With the news of no fall sports, AD Barry Alvarez met with the media. Here’s what he had to say.

Utah State v Wisconsin Photo by Dylan Buell/Getty Images

The past few days have been an absolute whirlwind, as the Wisconsin Badgers football team practiced on both Monday and Tuesday, prior to the announcement of fall sports being cancelled across the Big Ten Conference.

With an upheaval of the traditional fall calendar, the conference announced a desire to pursue the potential for a spring season.

With that announcement coming from the Big Ten, Wisconsin Athletic Director Barry Alvarez joined the media Tuesday to discuss the decision.

Leading up to meeting with the media, the longstanding AD stated on Big Ten Network that teams will be able to stay on a 20-hour week for the fall that includes workouts and drills. This move essentially takes the place of the customary spring practice schedule that was missed out on at the start of the year, and shifts it to the fall in anticipation of keeping athletes prepared.

After his interview on BTN, Alvarez met with the local and national media, and began the meeting by discussing the idea of a spring season. He mentioned that he would lean heavily on his relationship with head coach Paul Chryst, who had coached a spring season back in his earlier days as a coach. However, acknowledging that the rigors of two full seasons would not be viable, and that a spring season would need to be condensed.

In terms of eligibility issues, Barry Alvarez stated that there would be a meeting tomorrow to further figure out the answers to eligibility concerns. Highlighting that these decisions have had a tremendous toll on him physically, but that they will need to work to find answers.

Alvarez continued to go on to the financial implications, stating that there would likely be layoffs and furloughs in the department, but that the hope is to stay away from cutting sports. He did however say that he could see other universities outside of Wisconsin being forced to slash sports. Alvarez also went on the record to state that their primary goal will be to stay away from student services and other parts of the department that directly benefits the athletes.

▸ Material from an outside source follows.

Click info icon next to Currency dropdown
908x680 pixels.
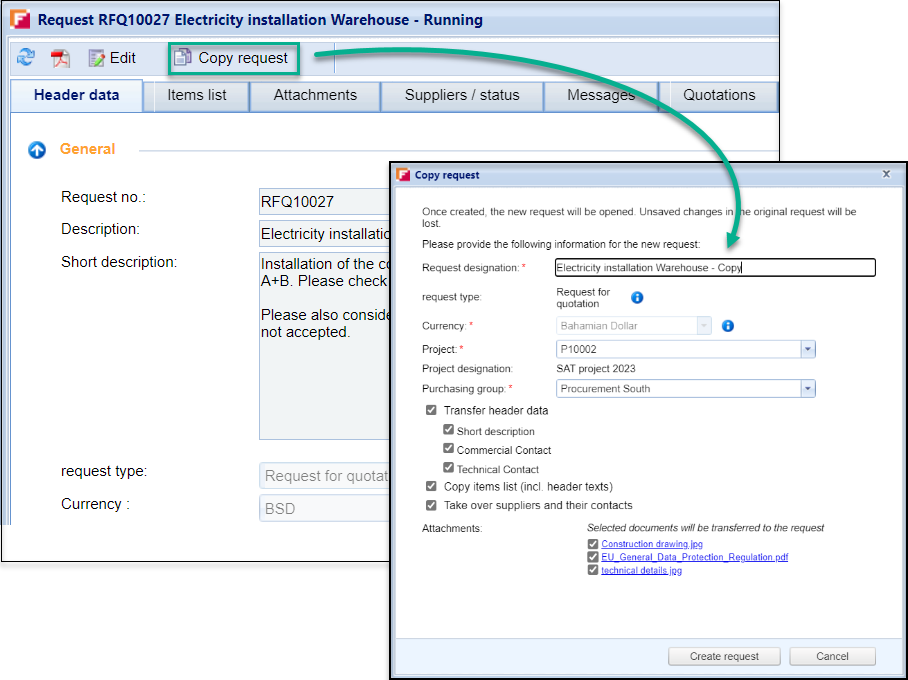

In the end the decision to cancel the season appears to be tied directly to player safety and health, as Alvarez said that the cost of testing compliance and keeping athletes safe never came up as a reason to cancel the season. “We were going to handle that, that was never an issue” he said during at the end of the meeting.

Overall, there appears to be a great deal of uncertainty remaining, even after the brief 25 minute meeting. Many of the remaining questions will undoubtedly be answered or dealt with in the coming months, but was a rough day for Wisconsin athletics, and the for the conference as a whole.

As a sports writer, I feel sick for the players specifically that this directly impacts.